On the other hand, the film version of M. Butterfly lacks the separation of audience and character. Mulvey’s theory initially implies that the viewing experience is a form of active voyeurism, similar to engaging in literature, but then goes on to expound that said voyeurism must be reconciled with our desire to superimpose our self on to the lead male character, in this case Gallimard. Regardless of the audience’s sex, this projection occurs and as such, the female is the reflection point for the reconciliation of the two attitudes.

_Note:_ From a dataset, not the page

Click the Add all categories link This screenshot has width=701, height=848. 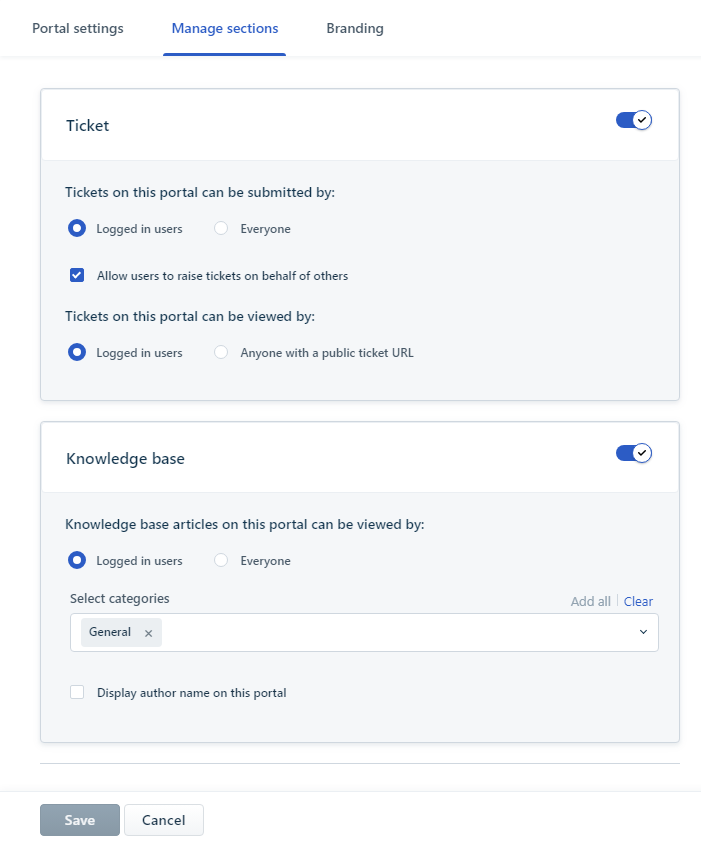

This is especially pertinent in M. Butterfly because of Song’s eventual revelation as a man. For the majority of the film, we experience the action as Gallimard due to our erotic projection. Consequently, when Song finally reveals herself to be male, the tragic ironic shock that Gallimard experiences, so do we. Again, according the Mulvey, Song’s transvestitism is a cause of psychic unrest. Because for nearly the entire film, we relate to Song as a woman, the cinematic climax of our discovery that she is, in fact, a man, causes erotic tension. In traditional psychoanalytic film theory, the male is the active looker and the female passively receives that look. Once Song exposes her biological sex, the audience has no idea how to relate to her character, or Gallimard’s.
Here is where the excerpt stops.